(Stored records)
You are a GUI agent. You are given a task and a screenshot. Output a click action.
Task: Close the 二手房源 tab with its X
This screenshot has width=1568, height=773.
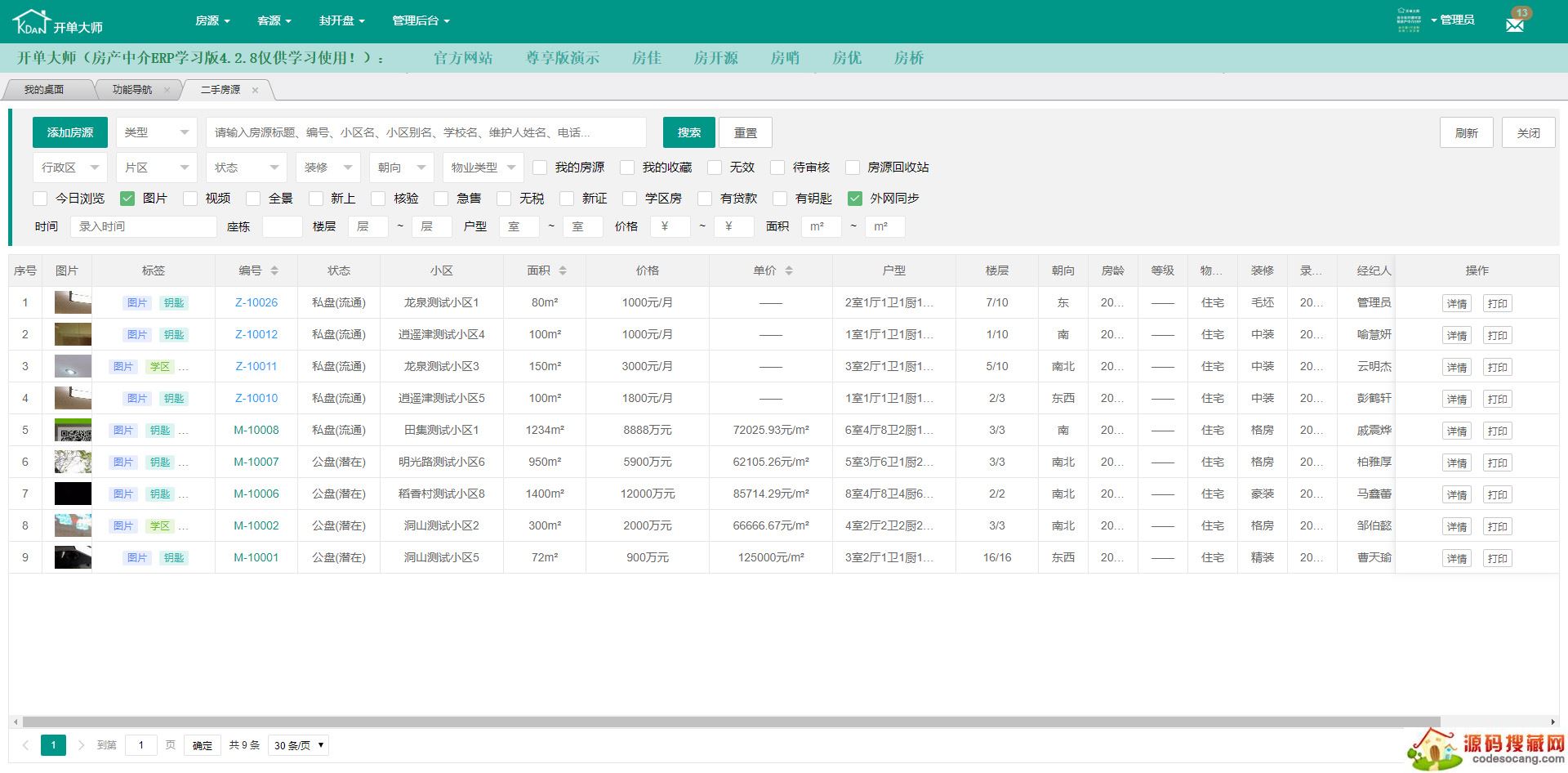click(255, 91)
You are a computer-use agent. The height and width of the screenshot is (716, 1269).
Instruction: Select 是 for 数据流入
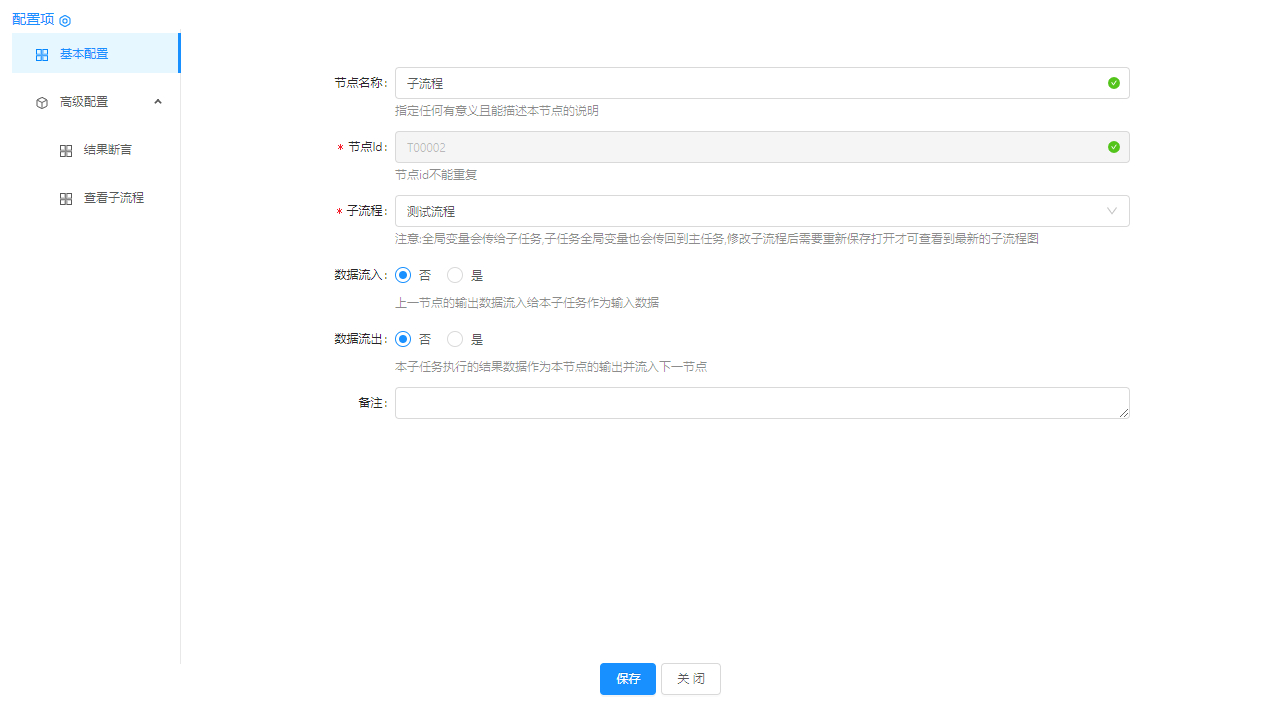point(455,275)
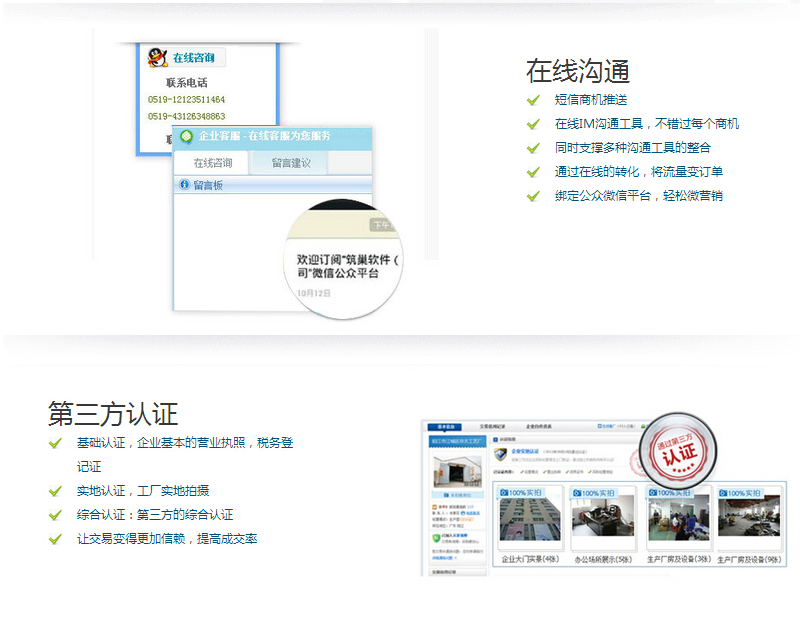
Task: Click the 在线沟通 heading
Action: 577,71
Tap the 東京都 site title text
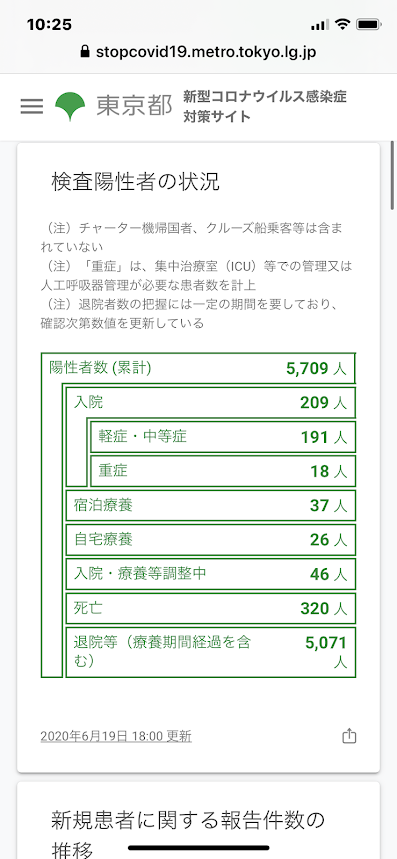The width and height of the screenshot is (397, 859). tap(134, 106)
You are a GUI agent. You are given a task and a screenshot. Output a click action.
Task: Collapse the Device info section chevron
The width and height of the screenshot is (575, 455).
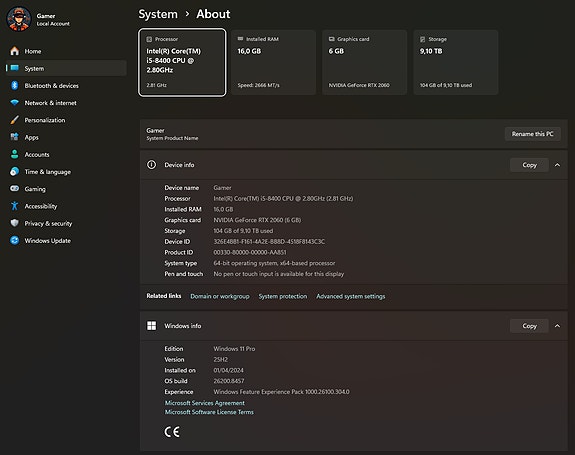pyautogui.click(x=557, y=165)
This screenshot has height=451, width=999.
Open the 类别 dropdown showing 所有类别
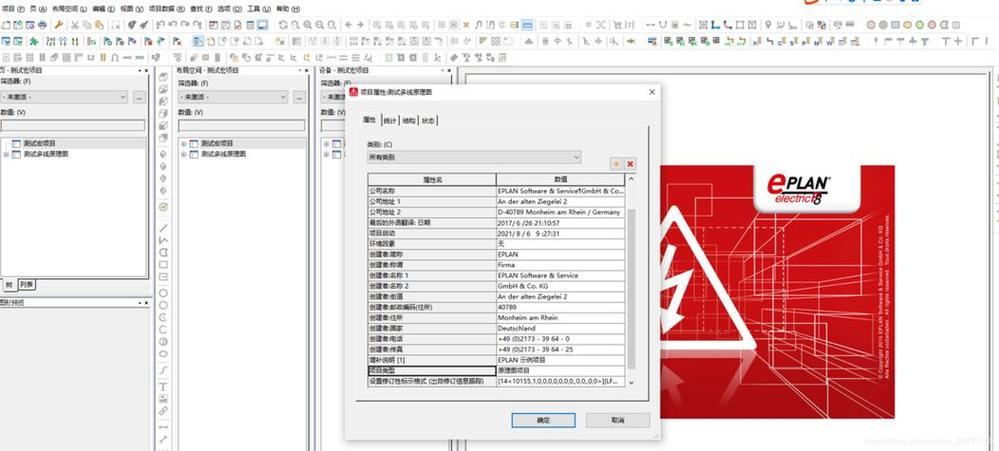475,157
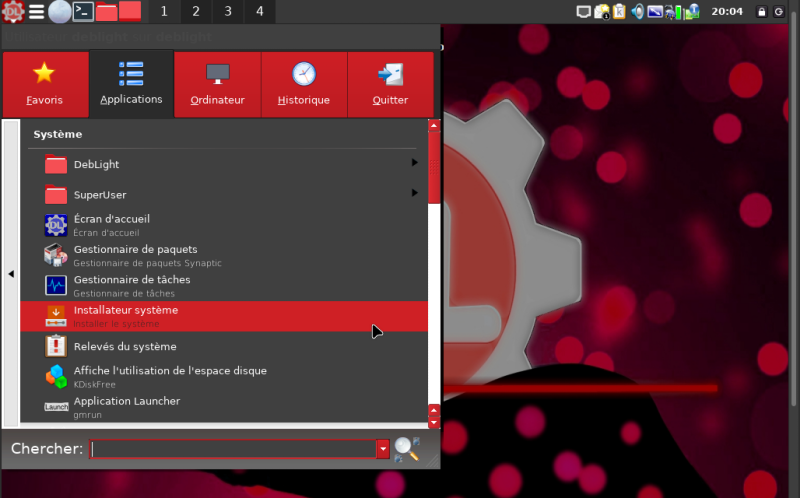Select Installateur système entry
Screen dimensions: 800x498
coord(126,315)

_Task objective_
First drop every picture, then print the data above exactly as it stands.

_The answer_
You are a GUI agent. You are given a task and a screenshot. Output a click action.
Task: Close the 二手房源 tab with its X
This screenshot has width=1568, height=773.
click(255, 91)
You are a computer-use agent. The height and width of the screenshot is (716, 1269).
Instruction: Select 是 for 数据流入
point(455,275)
Task: Click the 在线沟通 heading
Action: 577,71
Tap the 東京都 site title text
The width and height of the screenshot is (397, 859). tap(134, 106)
You are a GUI agent. You are given a task and a screenshot. Output a click action.
Task: Collapse the Device info section chevron
The width and height of the screenshot is (575, 455).
pyautogui.click(x=557, y=165)
This screenshot has height=451, width=999.
Open the 类别 dropdown showing 所有类别
475,157
Select Installateur système entry
Screen dimensions: 800x498
coord(126,315)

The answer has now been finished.